Le rapport entre le temps caractéristique de la turbulence et le temps
caractéristique de la chimie, définit le nombre de Damköhler turbulent.

180
Dans cette partie nous allons présenter une théorie simplifiée de flamme,
appelé modèle de flamme mince. Pour établir cette théorie, nous allons nous
placer dans la situation simplifiée suivante: la réaction de combustion est
réduite à une seule réaction chimique globale, que l’on supposera
irréversible et complète (au cours de la réaction la totalité du combustible ou
de l’oxygène sera consommée), on suppose que l’ensemble des coefficients de
diffusion sont tous égaux à la diffusion thermique (ce qui revient à supposé
que le nombre de Lewis est égal à un).

181
Le mélange gazeux étant ici limité à 3 constituants (Combustible, Oxygène,
Produits), l’évolution du mélange est complètement déterminé à partir de
deux fractions massiques YFuel et YOxy gouvernées par les deux équations de
transport ci-dessus. Par définition la variable S désigne le rapport
stoechiométrique, c’est-à-dire la quantité d’oxygène nécessaire pour brûler
1kg de combustible. Par combinaison linéaire de ces deux variables (YFuel et
YOxy ), on introduit la notion de richesse qui est positive si le mélange est
riche (la quantité de combustible est supérieure aux conditions
stoechiométriques) et négative si le mélange est pauvre (la quantité de
combustible est inférieure aux conditions stoechiométriques). En
normalisant la richesse par rapport aux conditions dans la zone d’injection
de combustible (brûleur) avec les conditions régnant à l’infini, on définit la
fraction de mélange.

182
En tenant compte que les taux de consommation de combustible et d’oxygène
sont liés par le rapport stoechiométrique, on montre ainsi que la fraction de
mélange est gouvernée par une équation de transport dans laquelle
n’apparaît aucun terme source. Comparé au problème initial, le gros
avantage de cette approche, réside justement dans le fait que l’on n’a plus de
termes source (production/destruction) à modéliser.

183
En tenant compte des hypothèses de départ, en particulier du fait que la
combustion est supposée complète, on peut démontrer que les fractions
massiques Ya vérifient des relations linéaires par morceaux avec la fraction
de mélange f (voir détail des calculs sur la page suivante).

184
185
Intéressons nous à ce qui se passe dans une flamme turbulente. Cette photo
représente une visualisation d’une flamme turbulente. Le trait plein
représente la position de la flamme à un instant donné, le halo bleu
représente la trace laissée par la flamme sur une période de temps
relativement longue. Sur cette photo, on note une très grande différence
entre la position instantanée de la flamme et sa position moyenne, ce
phénomène traduit le fait que la trajectoire du contour de flamme est
extrêmement fluctuante, et que par conséquent le champ de température
dans une flamme est caractérisé par un rapport fluctuation de température /
température moyenne très élevé.

186
D’après l’image précédente, on peut déjà conclure qu’une flamme
turbulente est caractérisée par un niveau important de fluctuation de
température, on sait déjà que le taux de réaction (loi d’Arrhenius) (qui est
une loi de type exponentiel) est fortement non linéaire.
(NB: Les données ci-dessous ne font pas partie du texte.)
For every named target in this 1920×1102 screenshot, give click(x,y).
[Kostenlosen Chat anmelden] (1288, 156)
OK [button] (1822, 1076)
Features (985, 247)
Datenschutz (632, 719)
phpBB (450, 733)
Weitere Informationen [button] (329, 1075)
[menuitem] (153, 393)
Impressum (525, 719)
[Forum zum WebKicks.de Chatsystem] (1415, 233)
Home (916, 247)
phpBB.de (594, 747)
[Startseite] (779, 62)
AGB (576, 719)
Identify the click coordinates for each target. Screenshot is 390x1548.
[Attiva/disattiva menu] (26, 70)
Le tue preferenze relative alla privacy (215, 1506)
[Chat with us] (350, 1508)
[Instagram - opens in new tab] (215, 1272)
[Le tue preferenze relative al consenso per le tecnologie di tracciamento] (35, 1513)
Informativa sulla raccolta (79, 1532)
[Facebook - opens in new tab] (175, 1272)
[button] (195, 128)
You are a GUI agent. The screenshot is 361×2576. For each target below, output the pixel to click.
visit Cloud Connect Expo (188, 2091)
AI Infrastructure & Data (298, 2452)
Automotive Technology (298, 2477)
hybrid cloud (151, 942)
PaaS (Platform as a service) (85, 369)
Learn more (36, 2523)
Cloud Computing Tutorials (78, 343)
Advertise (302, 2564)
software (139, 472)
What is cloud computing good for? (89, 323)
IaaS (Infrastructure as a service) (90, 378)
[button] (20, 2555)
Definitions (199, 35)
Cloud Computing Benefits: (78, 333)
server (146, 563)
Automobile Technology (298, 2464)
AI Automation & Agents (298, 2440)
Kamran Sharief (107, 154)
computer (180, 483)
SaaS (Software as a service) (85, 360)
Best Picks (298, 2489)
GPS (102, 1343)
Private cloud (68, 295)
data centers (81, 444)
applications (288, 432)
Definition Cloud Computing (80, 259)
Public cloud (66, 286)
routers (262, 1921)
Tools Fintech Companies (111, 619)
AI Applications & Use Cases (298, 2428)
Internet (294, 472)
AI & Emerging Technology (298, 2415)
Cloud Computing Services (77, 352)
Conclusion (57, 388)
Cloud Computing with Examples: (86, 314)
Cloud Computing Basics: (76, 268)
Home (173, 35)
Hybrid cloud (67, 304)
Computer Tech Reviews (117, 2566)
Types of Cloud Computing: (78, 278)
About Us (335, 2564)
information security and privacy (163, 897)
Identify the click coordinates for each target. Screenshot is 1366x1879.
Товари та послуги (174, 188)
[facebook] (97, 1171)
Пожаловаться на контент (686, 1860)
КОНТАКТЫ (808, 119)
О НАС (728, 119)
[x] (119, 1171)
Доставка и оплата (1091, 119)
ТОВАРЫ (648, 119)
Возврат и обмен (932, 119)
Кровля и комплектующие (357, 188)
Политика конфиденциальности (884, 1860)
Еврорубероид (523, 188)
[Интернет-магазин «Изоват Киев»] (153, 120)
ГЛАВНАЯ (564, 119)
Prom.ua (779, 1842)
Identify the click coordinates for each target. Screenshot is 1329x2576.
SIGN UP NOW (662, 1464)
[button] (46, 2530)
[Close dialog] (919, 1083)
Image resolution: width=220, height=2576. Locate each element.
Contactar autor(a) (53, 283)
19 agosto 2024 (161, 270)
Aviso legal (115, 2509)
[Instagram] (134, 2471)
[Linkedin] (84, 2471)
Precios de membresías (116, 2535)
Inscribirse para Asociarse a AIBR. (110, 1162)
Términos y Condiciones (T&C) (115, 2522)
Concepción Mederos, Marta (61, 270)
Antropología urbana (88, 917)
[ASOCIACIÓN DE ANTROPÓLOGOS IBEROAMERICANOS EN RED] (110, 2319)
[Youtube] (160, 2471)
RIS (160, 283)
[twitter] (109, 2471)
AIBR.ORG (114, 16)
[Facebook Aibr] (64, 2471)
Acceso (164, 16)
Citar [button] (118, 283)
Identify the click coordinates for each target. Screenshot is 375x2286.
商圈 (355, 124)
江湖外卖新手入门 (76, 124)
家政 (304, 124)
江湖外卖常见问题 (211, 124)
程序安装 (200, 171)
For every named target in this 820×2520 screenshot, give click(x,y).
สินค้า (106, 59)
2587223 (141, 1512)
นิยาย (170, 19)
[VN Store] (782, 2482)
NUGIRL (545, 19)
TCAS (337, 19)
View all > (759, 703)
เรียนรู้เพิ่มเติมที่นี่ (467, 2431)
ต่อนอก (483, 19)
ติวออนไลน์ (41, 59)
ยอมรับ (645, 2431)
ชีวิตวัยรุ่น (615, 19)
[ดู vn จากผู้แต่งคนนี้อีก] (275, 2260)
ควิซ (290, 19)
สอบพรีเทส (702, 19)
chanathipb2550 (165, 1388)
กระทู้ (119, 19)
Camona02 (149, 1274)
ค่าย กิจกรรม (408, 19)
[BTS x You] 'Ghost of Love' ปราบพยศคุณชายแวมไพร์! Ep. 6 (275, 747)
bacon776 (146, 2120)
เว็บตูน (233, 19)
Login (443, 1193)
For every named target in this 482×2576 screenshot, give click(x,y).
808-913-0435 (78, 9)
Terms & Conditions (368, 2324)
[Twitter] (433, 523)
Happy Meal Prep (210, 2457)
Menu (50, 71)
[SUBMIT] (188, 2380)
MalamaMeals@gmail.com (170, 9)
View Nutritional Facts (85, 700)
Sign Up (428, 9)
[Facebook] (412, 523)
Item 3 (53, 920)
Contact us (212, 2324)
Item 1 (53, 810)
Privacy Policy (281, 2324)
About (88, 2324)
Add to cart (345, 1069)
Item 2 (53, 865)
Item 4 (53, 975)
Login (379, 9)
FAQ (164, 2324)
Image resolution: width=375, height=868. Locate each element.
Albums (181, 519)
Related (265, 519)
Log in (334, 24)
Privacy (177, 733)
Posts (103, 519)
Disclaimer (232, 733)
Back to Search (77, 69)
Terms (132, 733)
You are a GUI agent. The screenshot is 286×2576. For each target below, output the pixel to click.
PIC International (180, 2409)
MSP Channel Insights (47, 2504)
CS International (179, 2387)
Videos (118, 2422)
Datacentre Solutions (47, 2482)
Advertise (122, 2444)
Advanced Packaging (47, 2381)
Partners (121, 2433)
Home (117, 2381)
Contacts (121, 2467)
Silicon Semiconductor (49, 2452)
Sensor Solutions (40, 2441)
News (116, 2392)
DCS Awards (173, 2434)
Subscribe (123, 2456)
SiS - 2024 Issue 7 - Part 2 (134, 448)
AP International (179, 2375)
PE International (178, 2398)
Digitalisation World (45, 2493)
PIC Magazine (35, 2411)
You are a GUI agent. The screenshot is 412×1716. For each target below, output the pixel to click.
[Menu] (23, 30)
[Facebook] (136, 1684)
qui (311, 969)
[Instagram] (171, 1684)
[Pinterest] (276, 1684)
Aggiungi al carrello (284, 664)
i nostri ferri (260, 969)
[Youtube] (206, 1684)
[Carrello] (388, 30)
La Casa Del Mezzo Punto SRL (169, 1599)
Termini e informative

La question qui se
pose est, comment évaluer le taux de réaction moyen, compte tenu des fortes
variations du champ de température, est il possible de calculer ce taux
moyen en se limitant à remplacer dans l’expression d’Arrhenius la
température instantanée par la température moyenne ?

187
Supposons que dans la zone de flamme, la température locale varie de
manière égale entre 500 K et 2000 K, i.e. que 50% du temps T=500 K et 50
% du temps restant T=2000 K. Dans ce cas la fonction densité de probabilité
(Probability distribution function pdf) caractérisant le champ de
température est définie comme la somme de deux distributions de Dirac
centrée sur les températures 500 K et 2000 K. A partir de la donnée de la pdf,
il est possible de calculer la température moyenne et la contribution
exponentielle du taux de réaction moyen. En comparant le taux de réaction
moyen approché à partir de la température moyenne et calculé de manière
exacte à partir de la pdf, on montre que le calcul approché sous-estime de
manière dramatique le taux de réaction moyen dans une flamme turbulente.
Il faut donc procéder de manière différente, et construire une approche
basée sur la physique des flammes pour construire un modèle de combustion
turbulente.

188
Dans ce cours d’introduction, nous allons nous limiter au cas d’une flamme
dont on pourra supposer que le taux de réaction est limité par la vitesse avec
laquelle le combustible et l’oxygène vont être mélangés. Ce processus de
transport est bien évidemment entièrement piloter par la turbulence. Pour
simplifier supposons dans une première approche qu’à chaque étape de
temps (delta t) tout le combustible ou l’oxygène localement disponible peut
être brûlé au cours de la combustion. On aboutit au modèle très simplifié
« mixed is burnt » littéralement mélanger = brûler. L’introduction de la
fonction min, permet d’intégrer dans une même expression (ici le taux de
combustible consommé au cours de la réaction chimique) les deux cas
limites: mélange riche et mélange pauvre.

189
En réalité tout le combustible ou l’oxygène disponible ne brûle pas forcément
entre deux étapes de temps, on peut remplacer dans le modèle précédent le
pas de temps par une échelle de temps caractéristique du mécanisme qui
contrôle le processus de combustion (ici la turbulence). Dans cette expression
le temps Tau t désigne naturellement l’échelle de temps intégrale de la
turbulence. Le modèle de combustion turbulente qui vient d’être construit ici
est référencé dans la littérature est le modèle EDC (Eddy Dissipation
Concept). C’est un modèle qui est très utilisé pour la modélisation des
incendies.

190
Détails du calcul du taux de réaction moyen dans le modèle EDC …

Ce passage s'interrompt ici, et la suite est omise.